UPDATE 2/19/2010 6:14 PM ET: The Associated Press reports that the FBI is investigating the Lower Merion School District over allegations that a high school in the school district spied on students through their laptop webcams.
The official, speaking to The Associated Press on condition of anonymity, says the FBI will explore whether Lower Merion School District officials broke any federal wiretap or computer-intrusion laws.
Lower Merion officials say they remotely activated webcams 42 times to find missing student laptops in the past 14 months, but never did so to spy on students, as a recent lawsuit claims.
UPDATE 2/19/2010 1:16PM ET: The Lower Merion School District has posted a response to the allegations that Harriton High School invaded students' privacy by spying on them with laptop webcams.

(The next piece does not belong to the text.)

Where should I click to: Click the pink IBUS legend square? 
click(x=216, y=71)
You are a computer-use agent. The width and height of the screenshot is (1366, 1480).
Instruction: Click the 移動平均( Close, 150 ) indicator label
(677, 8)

The LMSD statement acknowledges that the computers contain a 'security' device:
The District is dedicated to protecting and promoting student privacy. The laptops do contain a security feature intended to track lost, stolen and missing laptops. This feature has been deactivated effective today.

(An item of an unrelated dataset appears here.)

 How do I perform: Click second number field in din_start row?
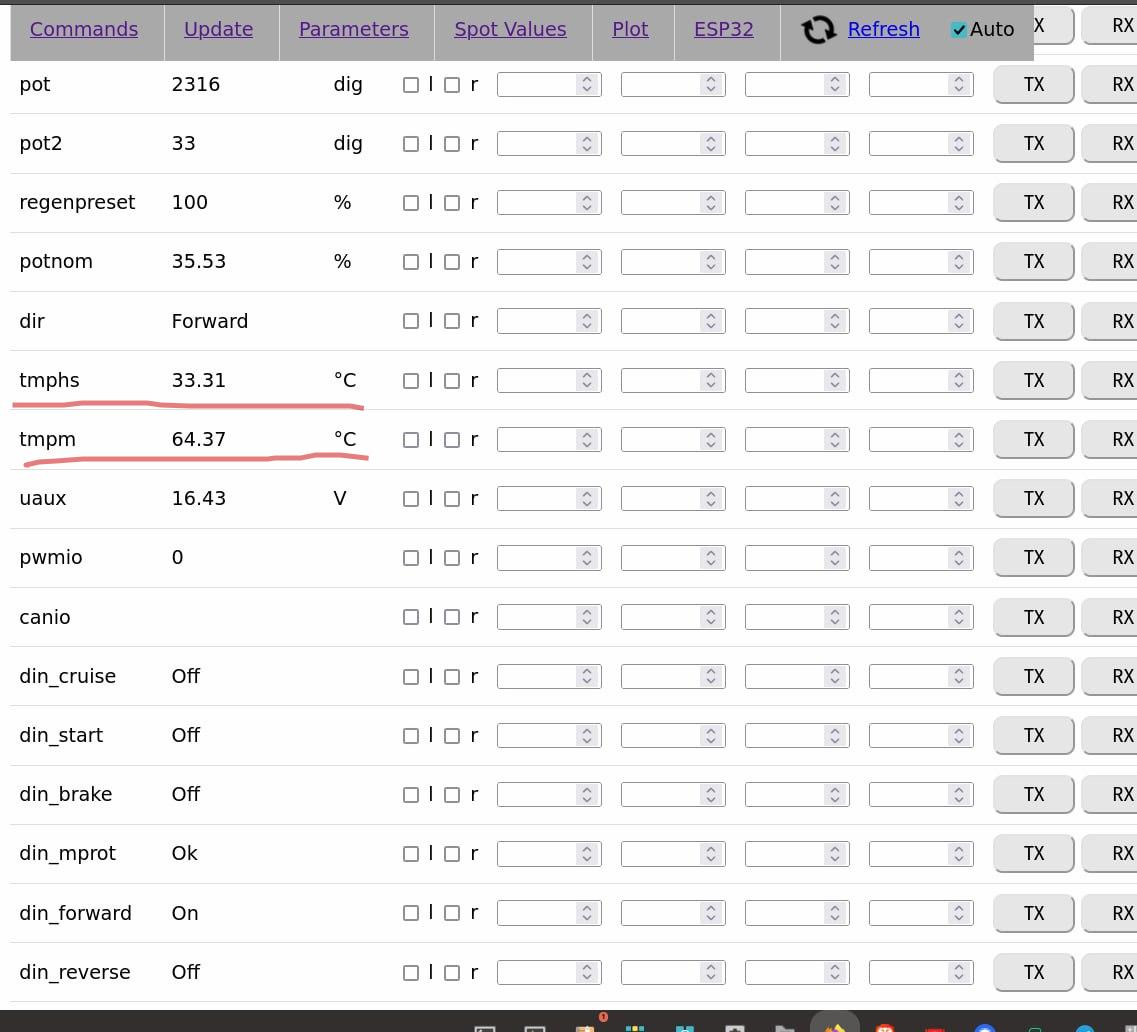tap(661, 736)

According to the LMSD response, the security feature was intended to track stolen laptops:
Upon a report of a suspected lost, stolen or missing laptop, the feature was activated by the District's security and technology departments. The tracking-security feature was limited to taking a still image of the operator and the operator's screen. This feature has only been used for the limited purpose of locating a lost, stolen or missing laptop. The District has not used the tracking feature or web cam for any other purpose or in any other manner whatsoever.
Read the full statement here.
PHILADELPHIA (AP) - A federal lawsuit accuses a suburban Philadelphia school district of spying on students at home through school-issued laptop webcams.

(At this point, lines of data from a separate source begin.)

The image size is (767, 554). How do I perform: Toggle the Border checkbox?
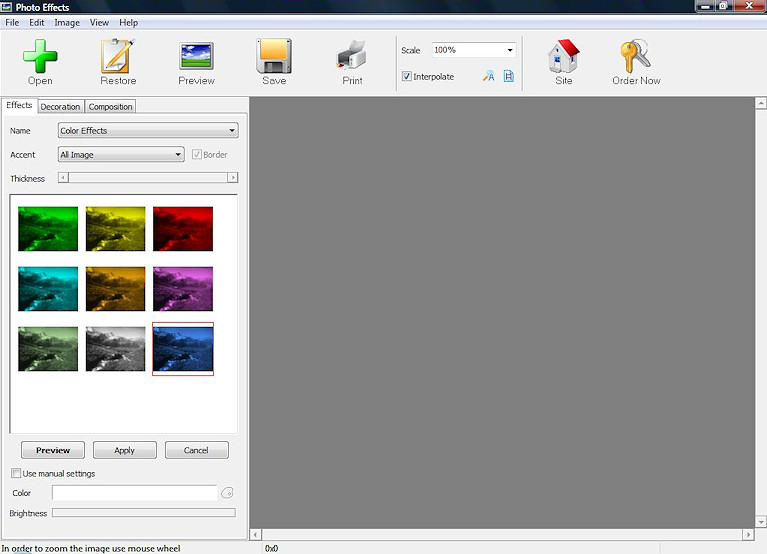(197, 155)
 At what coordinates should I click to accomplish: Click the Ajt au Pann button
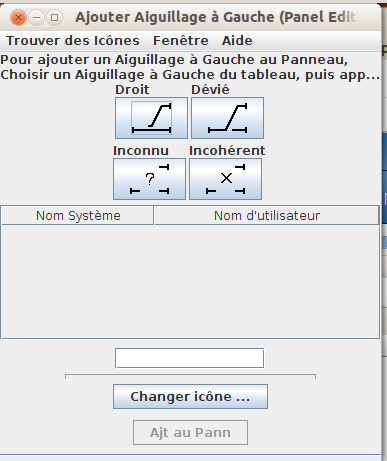click(190, 433)
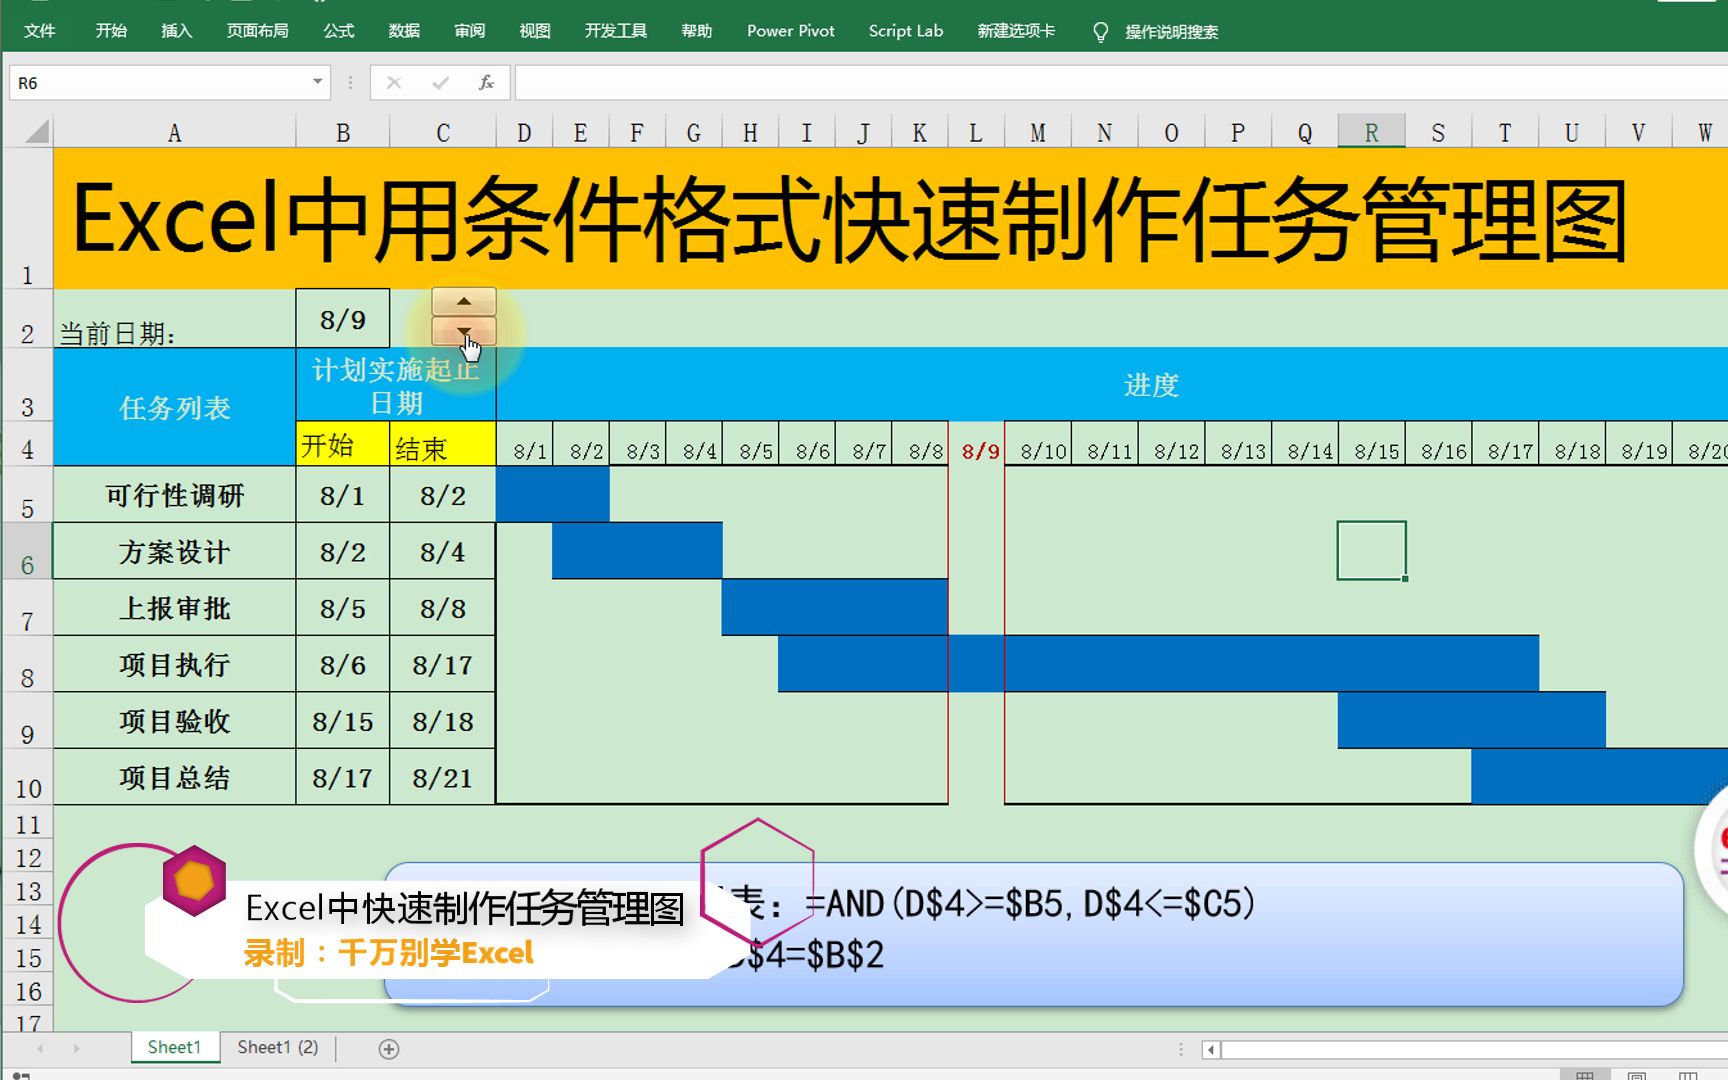This screenshot has height=1080, width=1728.
Task: Open the 开始 ribbon tab
Action: coord(110,31)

The suit says Lower Merion School District officials can activate the webcams remotely without students' knowledge. The lawsuit alleges the cameras captured images of Harriton High School students and their families as they undressed and in other compromising situations.
Families learned of the alleged webcam images when an assistant principal spoke to a student about inappropriate behavior at home.
Boing Boing reports that according to details included in the Blake J Robbins v Lower Merion School District filings, 'The issue came to light when the Robbins's child was disciplined for "improper behavior in his home" and the Vice Principal used a photo taken by the webcam as evidence. '
Superintendent Christopher W. McGinley did not immediately return a message left by The Associated Press.